Bei Brodmeyer (Quellenangabe s. u.) heißt es zur Reinigung des Wassers:

„Nicht immer wird reines Trinkwasser zu erhalten sein. Man muß das Wasser dann vor dem Gebrauch desinfizieren.
Die beste Desinfektion ist die mittels eines guten Filtrierapparates.
Nächstdem kommt die Desinfektion durch ganz geringen Zusatz einer Lösung von übermangansaurem Kali oder durch Zusazt von 6 Gramm pulverisierten Alauns ( Teelöffel voll) auf 4 Liter Wasser.
Wenn diese Methoden aus Mangel des Filtrierapparates oder der beiden anderen Stoffe nicht angewendet werden können, so erfolgt die Desinfektion durch Abkochen des Wassers. Dadurch verliert das Wasser aber die Kohlensäure und büßt mineralische Bestandteile ein, wodurch es nach dem Abkochen einen faden Geschmack erhält.
Diesen faden Geschmack hebt man durch Zusatz von Rum, Rotwein, Zitronensäure oder von Fruchtsäften auf.“

 

 

 

Wöchentliche Rationen

Fette

Kommen wir zu den wöchentlichen Rationen, zunächst zu den Fetten. Hier heißt es im Originaltext:

500 g Butter
500 g Schmalz
0,5 Liter Baumöl
oder Margarine erster Qualität
(Siehe auch die Anmerkung).

Anmerkung: Baumöl war die damals übliche Bezeichnung für Olivenöl.

Der Text aus der Anmerkung lautet:

Butter oder Margarine ist mindestens auf 6 Monate mitzunehmen; als Ersatz für Butter können auch, wenn Schmalz u. Baumöl fehlt, für den Mann 250 g Fleisch od. 125 g Speck für den Tag mehr gegeben werden.

Die Reisen der Schiffe nach Australien dauerten in der Regel fünf bis sechs Monate, so dass die Verproviantierung der Fette sicherlich stets komplett ab Hamburg erfolgte (siehe unten).

 

Kaffee und Tee

Die beiden Genussmittel Kaffee und Tee wurden ebenfalls wöchentlich zugeteilt.

Die Mengen:

150 g bezw. 225 g roher oder 120 bezw. 180 g gebrannter Kaffee (siehe Spalte 12).

30 g Thee

Die zweitgenannte, größere Menge Kaffee galt nur, wenn kein Bier mehr ausgegeben werden konnte (siehe unten).

In Kenntnis eines anderen Dokuments kann ich vorwegnehmen, dass kein roher Kaffee mitgeführt wurde, es war laut Inventarliste dafür kein Kaffeebrenner an Bord (ein Kaffeebrenner war ein gängiges gusseisernes Haushaltsgerät, mit dem Kaffee auf dem Herd selbst geröstet werden konnte). Nachdem auch keine Kaffeemühle an Bord war, wie ein Strich in der Inventarliste belegt, muss also gerösteter, gemahlener Kaffee an Bord gewesen sein, vielleicht in Form gepresster Tafeln (siehe Anzeige).

### Aufgabe
Welche Zusätze gegen den faden Geschmack von abgekochtem Wasser nennt der Text über Schiffsproviant? Zähle alle auf. Stütze dich dabei allein auf den Text.

### Datenabschnitt
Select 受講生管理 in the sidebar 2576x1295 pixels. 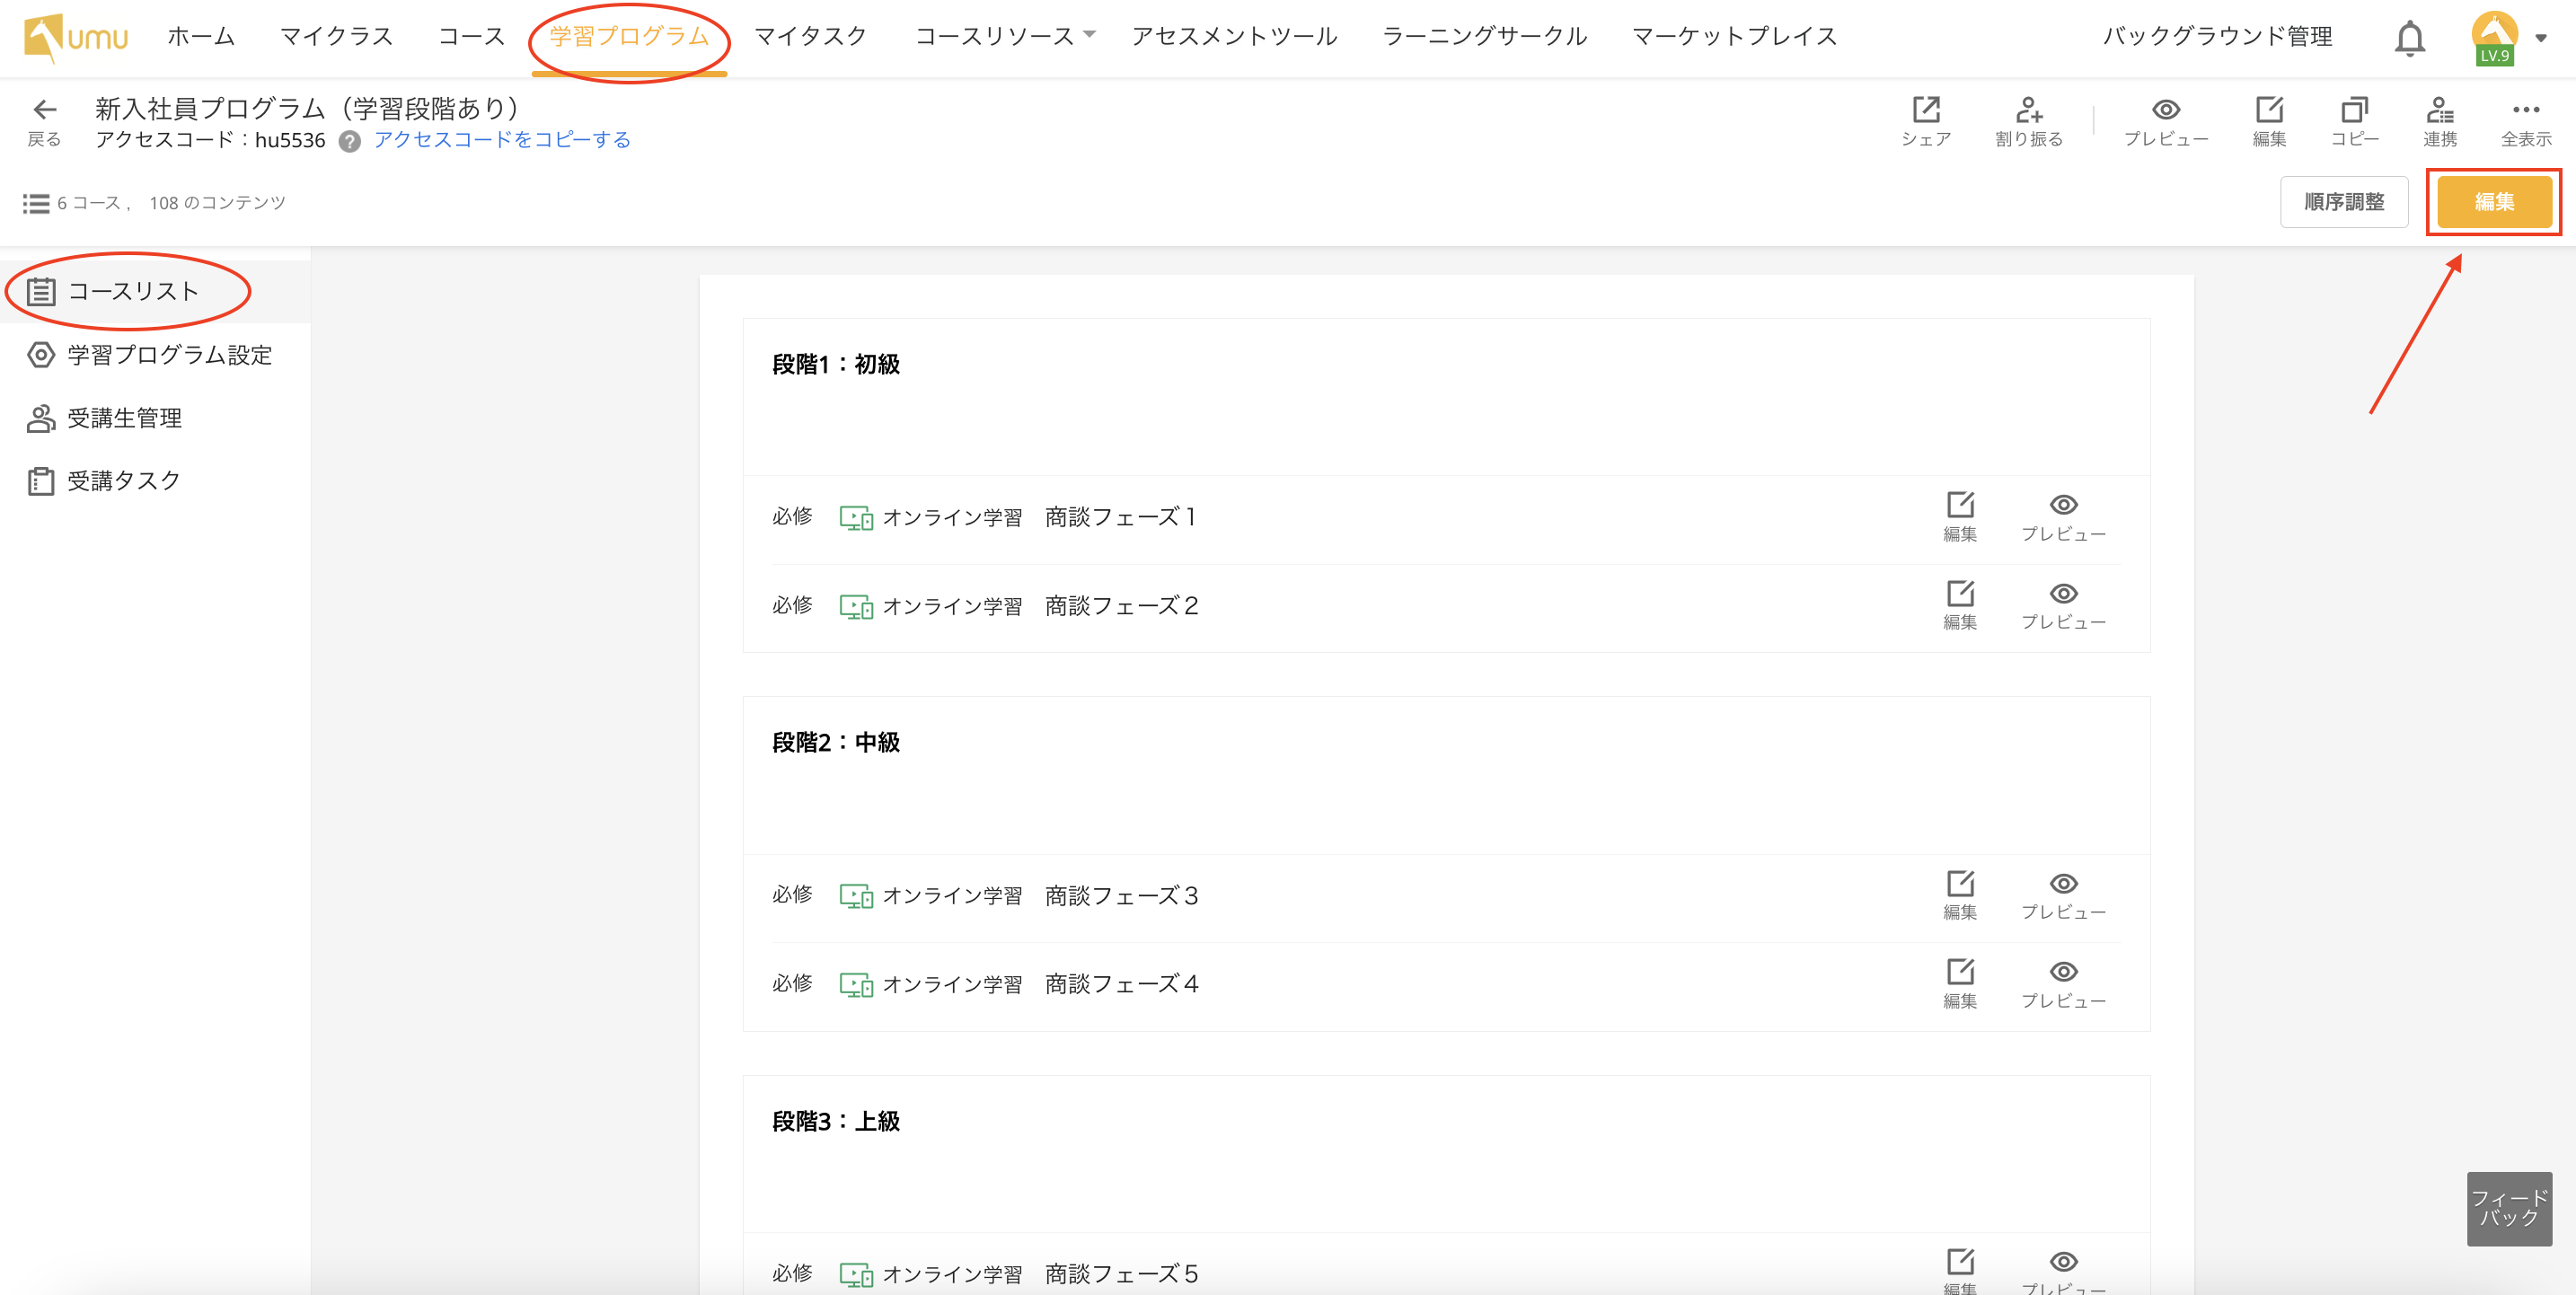124,418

### Ergebnis
Rum, Rotwein, Zitronensäure und Fruchtsäfte.